# ever usa a inflatable pontoon boat?



## duckman#1 (Sep 22, 2002)

I am looking a the one seat inflatable pontoon boats like the Trout Unlimited version and was wondering how well these work in a river? Can you paddle upstream easily against the current in these?
Since my flatbottom's long shaft motor wont work in some river stretches, I thought this might be the ticket?


----------



## WILDCATWICK (Mar 11, 2002)

I have two of the T.U. pontoons. They were wonderful. However going upstream obviously depends on the rivers current but I can go up stream a hundred yards on any branch of the Au Sable. But after a hundred I start to get pretty spent. I'm in pretty good shape too. 
They have a moter mount on it. So I'm sure you could rig something up there that would work for you.


----------



## Splitshot (Nov 30, 2000)

It is difficult to row any of the pontoon boats upstream. If that's what you want to do, I would recommend a kayak.

If you want confort and stability, stealth check out www.dryflyfloatboats.com One of our members makes them and he can let you try one first and show you many options and custom make one for you.

I have used them for many years over hundreds of days on the water and while other pontoon boats are okay, Dave's boats are superior.


----------



## duckman#1 (Sep 22, 2002)

I looked at the dryboats web site and they look great. I will be at the G.R. boat show to look at other makes too.

What would make the dryboat model easier to oar up stream than say the D.U. version boat? They appear to have the same bottom design.

I am looking to use it in the Muskegon river and in remote lakes in the U.P. also to get back to some remote spots for duck hunting.

I believe Dave will be at the Huntin Time expo so maybe I will see it there.


----------



## Splitshot (Nov 30, 2000)

Actually Duckman the Dryfly boat is harder to row upstream. The float down slower too which I thing makes them a much better fishing boat.

The fact that they have two bladders should not be overlooked either. The model I had before Dave took over making them had seam problems and they leaked often. At those times I was happy to have an extra bladder.

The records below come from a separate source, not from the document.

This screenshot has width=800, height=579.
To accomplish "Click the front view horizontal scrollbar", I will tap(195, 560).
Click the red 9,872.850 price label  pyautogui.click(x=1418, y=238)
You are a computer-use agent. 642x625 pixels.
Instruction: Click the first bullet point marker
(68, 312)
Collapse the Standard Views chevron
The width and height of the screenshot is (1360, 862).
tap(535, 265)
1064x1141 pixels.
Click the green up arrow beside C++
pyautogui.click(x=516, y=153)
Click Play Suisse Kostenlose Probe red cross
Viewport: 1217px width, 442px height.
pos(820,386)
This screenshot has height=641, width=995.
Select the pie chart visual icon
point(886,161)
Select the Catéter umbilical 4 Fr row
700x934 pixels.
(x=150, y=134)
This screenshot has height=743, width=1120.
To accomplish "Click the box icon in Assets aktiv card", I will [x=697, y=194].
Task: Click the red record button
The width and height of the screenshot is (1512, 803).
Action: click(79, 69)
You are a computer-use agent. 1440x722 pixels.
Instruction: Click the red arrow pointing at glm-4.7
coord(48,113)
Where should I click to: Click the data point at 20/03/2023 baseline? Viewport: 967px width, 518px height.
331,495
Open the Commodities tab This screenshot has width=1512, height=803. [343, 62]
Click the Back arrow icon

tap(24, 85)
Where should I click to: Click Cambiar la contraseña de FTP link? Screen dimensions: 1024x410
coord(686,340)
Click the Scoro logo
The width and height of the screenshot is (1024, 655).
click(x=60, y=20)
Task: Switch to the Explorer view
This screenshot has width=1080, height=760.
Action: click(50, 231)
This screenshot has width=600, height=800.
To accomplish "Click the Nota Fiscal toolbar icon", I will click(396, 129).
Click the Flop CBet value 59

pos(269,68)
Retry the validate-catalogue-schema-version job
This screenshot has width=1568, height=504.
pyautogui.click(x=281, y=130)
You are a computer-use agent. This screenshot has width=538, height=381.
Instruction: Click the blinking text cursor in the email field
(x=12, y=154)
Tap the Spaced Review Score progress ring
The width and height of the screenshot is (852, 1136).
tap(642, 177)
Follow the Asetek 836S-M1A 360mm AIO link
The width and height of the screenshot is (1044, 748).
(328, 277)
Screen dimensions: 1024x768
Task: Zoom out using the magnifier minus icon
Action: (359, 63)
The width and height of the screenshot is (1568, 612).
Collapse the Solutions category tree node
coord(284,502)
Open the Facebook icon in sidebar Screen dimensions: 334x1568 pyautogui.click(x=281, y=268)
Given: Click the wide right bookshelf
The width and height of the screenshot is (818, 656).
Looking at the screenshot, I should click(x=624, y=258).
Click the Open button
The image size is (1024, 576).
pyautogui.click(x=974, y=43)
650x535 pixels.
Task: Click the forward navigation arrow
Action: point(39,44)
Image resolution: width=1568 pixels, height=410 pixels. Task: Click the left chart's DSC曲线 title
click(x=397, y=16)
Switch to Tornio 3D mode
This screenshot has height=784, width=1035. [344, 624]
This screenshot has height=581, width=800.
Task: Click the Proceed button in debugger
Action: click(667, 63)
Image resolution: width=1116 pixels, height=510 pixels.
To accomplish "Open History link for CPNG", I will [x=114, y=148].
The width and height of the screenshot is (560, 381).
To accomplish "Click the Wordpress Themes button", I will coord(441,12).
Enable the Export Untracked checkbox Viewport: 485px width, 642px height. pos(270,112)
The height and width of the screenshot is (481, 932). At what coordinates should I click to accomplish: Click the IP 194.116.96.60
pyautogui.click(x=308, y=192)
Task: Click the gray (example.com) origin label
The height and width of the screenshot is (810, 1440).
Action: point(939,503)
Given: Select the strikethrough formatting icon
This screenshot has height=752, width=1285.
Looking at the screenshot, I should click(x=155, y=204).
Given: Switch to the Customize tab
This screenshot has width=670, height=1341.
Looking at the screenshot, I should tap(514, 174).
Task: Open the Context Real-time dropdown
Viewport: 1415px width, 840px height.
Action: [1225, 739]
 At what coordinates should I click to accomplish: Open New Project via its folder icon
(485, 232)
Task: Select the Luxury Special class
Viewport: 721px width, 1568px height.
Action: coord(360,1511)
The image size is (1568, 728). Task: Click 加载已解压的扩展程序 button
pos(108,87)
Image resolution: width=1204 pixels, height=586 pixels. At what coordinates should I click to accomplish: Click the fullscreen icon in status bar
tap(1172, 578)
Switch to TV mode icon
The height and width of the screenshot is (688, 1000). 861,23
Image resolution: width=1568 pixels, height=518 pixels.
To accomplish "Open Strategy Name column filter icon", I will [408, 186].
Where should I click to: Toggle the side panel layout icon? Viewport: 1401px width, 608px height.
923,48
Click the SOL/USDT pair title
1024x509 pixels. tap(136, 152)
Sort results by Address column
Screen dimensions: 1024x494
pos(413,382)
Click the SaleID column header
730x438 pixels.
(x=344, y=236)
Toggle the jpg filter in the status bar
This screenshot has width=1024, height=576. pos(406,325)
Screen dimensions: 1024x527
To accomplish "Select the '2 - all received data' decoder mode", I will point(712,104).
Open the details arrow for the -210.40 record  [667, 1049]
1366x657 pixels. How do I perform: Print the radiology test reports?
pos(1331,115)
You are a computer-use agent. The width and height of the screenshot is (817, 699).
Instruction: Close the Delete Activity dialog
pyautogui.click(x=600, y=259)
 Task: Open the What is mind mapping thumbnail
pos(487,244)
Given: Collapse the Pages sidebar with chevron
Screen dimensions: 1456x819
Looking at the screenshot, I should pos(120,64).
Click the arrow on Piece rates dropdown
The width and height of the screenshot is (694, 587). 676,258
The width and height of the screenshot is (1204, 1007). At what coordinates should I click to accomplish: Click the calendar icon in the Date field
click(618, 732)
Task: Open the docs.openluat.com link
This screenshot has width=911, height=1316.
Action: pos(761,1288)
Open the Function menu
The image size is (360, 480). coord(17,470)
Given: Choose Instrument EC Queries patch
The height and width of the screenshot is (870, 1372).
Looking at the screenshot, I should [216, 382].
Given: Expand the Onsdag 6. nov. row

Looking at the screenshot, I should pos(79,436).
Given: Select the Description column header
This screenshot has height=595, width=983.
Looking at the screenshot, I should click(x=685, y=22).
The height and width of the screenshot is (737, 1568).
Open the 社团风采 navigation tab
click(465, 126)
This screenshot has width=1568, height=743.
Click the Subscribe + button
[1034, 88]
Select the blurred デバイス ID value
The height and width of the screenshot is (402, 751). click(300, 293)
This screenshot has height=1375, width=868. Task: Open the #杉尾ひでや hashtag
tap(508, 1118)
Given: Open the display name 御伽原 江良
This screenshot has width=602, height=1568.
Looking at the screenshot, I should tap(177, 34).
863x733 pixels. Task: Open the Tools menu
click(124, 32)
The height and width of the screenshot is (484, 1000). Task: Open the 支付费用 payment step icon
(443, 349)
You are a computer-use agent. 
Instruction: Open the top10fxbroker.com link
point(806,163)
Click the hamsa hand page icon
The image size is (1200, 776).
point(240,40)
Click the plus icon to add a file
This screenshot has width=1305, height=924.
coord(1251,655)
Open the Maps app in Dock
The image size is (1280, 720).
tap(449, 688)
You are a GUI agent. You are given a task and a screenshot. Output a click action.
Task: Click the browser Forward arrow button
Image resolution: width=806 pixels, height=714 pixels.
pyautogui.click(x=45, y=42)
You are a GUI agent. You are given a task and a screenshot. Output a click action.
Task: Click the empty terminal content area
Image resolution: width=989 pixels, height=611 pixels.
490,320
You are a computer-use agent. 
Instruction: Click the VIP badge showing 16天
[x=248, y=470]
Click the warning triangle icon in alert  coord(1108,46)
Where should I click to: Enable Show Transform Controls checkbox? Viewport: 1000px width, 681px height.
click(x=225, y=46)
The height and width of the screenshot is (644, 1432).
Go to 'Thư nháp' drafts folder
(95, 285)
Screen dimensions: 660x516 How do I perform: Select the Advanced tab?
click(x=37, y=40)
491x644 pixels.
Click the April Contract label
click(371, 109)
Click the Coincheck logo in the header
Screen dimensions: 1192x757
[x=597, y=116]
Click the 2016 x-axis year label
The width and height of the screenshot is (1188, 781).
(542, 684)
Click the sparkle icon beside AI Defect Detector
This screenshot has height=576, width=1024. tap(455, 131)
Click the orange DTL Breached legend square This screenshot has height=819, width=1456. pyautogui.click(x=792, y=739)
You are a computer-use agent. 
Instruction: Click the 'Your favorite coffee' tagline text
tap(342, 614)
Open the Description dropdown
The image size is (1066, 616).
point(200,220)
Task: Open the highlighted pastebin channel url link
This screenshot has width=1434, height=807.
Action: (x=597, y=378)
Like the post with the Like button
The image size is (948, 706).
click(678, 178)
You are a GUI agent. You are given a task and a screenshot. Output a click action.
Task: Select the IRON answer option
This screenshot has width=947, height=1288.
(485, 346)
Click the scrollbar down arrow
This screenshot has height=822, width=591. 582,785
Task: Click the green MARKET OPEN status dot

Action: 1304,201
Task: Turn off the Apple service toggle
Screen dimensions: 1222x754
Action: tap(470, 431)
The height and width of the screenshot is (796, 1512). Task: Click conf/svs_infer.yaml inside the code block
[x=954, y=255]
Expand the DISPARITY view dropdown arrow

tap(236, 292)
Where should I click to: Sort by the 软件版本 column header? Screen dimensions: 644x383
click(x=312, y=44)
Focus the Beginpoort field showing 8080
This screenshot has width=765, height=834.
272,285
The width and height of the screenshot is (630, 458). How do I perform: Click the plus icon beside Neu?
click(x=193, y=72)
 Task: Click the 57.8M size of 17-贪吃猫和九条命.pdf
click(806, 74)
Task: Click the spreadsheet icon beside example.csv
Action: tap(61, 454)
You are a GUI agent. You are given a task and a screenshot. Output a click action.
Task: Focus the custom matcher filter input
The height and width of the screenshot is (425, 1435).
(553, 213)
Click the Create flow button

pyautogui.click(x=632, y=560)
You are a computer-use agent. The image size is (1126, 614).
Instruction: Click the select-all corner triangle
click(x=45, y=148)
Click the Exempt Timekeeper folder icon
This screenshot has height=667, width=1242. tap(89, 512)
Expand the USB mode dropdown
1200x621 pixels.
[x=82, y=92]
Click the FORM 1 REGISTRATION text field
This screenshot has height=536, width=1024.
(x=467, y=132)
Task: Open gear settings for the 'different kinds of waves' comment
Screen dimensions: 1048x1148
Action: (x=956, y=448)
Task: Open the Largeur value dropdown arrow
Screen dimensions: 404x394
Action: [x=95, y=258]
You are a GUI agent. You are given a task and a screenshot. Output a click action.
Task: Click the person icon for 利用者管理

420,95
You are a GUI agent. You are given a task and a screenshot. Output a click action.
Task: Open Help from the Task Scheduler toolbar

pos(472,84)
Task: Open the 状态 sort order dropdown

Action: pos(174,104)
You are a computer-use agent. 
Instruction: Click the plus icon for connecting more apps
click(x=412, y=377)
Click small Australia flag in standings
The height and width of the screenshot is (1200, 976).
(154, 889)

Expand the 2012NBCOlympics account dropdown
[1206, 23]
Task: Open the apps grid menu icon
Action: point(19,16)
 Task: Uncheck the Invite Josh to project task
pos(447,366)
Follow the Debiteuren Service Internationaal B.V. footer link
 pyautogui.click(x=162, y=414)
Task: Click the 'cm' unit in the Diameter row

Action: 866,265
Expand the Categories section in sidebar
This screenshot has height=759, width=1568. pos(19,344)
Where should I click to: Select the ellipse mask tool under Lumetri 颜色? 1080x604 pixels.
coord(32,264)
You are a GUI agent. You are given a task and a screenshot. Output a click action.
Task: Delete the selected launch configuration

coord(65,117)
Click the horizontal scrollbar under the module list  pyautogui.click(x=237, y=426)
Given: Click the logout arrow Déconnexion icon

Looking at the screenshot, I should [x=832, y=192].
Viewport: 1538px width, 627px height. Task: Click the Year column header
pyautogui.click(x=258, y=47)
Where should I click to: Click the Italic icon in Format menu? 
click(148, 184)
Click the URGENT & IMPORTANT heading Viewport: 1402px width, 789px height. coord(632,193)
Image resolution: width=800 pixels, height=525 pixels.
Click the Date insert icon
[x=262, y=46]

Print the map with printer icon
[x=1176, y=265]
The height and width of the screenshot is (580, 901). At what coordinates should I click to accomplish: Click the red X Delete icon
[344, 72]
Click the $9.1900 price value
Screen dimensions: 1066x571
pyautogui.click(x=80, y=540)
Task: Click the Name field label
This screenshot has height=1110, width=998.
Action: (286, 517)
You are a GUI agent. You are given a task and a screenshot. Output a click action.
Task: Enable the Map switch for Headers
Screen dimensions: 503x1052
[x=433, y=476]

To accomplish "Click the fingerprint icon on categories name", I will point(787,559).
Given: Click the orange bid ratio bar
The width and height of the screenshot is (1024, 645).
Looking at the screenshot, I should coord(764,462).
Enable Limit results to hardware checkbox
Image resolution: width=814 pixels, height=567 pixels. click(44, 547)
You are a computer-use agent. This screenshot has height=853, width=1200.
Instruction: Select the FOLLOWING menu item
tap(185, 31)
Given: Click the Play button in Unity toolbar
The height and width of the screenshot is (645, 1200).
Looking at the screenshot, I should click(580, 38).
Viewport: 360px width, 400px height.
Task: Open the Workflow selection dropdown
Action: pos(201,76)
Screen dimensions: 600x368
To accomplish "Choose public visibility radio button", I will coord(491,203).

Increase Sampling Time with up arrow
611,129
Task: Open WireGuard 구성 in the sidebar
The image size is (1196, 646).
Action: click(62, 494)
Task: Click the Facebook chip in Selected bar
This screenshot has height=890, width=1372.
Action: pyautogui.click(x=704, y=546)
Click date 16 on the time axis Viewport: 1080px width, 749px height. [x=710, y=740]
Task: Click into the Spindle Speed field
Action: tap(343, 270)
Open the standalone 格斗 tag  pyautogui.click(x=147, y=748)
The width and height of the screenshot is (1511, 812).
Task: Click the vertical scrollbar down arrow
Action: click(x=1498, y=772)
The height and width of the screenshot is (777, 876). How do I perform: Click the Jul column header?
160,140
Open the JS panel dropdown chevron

Once you figure out which one is leaking you simply deflate that one and fill the other one inside the nylon denier covering and it will fill the cavity.

E-mail Dave. He will be happy to let you try one out. He lives right on the river. Once you do, your questions will be answered.

I have used my boat in the Muskegon river on many occassions and it works great.


----------



## WILDCATWICK (Mar 11, 2002)

Both dry fly and T.U. have multiple bladders. I would never recommend to any one to buy a product without dual bladders per pontoon. That is just inviting trouble.


----------



## Gone Fishing (Jul 31, 2001)

I purchased the 10 foot 2 man Dry Fly and upgraded to the 12 foot pontoons. Also got the motor mount and casting platform with casting rail. The thing is sweet and you can load it to the hilt and it handles great. They may be a few more bucks but you definitely get what you pay for. Also, Dave has great customer service and there's a lot to be said for that if you ever have a problem.  Here is the 2 man version:


----------



## Steve (Jan 15, 2000)

Here's a post I made about a trip featuring a Dryfly Expedition http://www.michigan-sportsman.com/forum/showthread.php?t=74232

As you can see you can load them to the hilt. Enough food and provisions for a several day trip, yet you can cartop them.


----------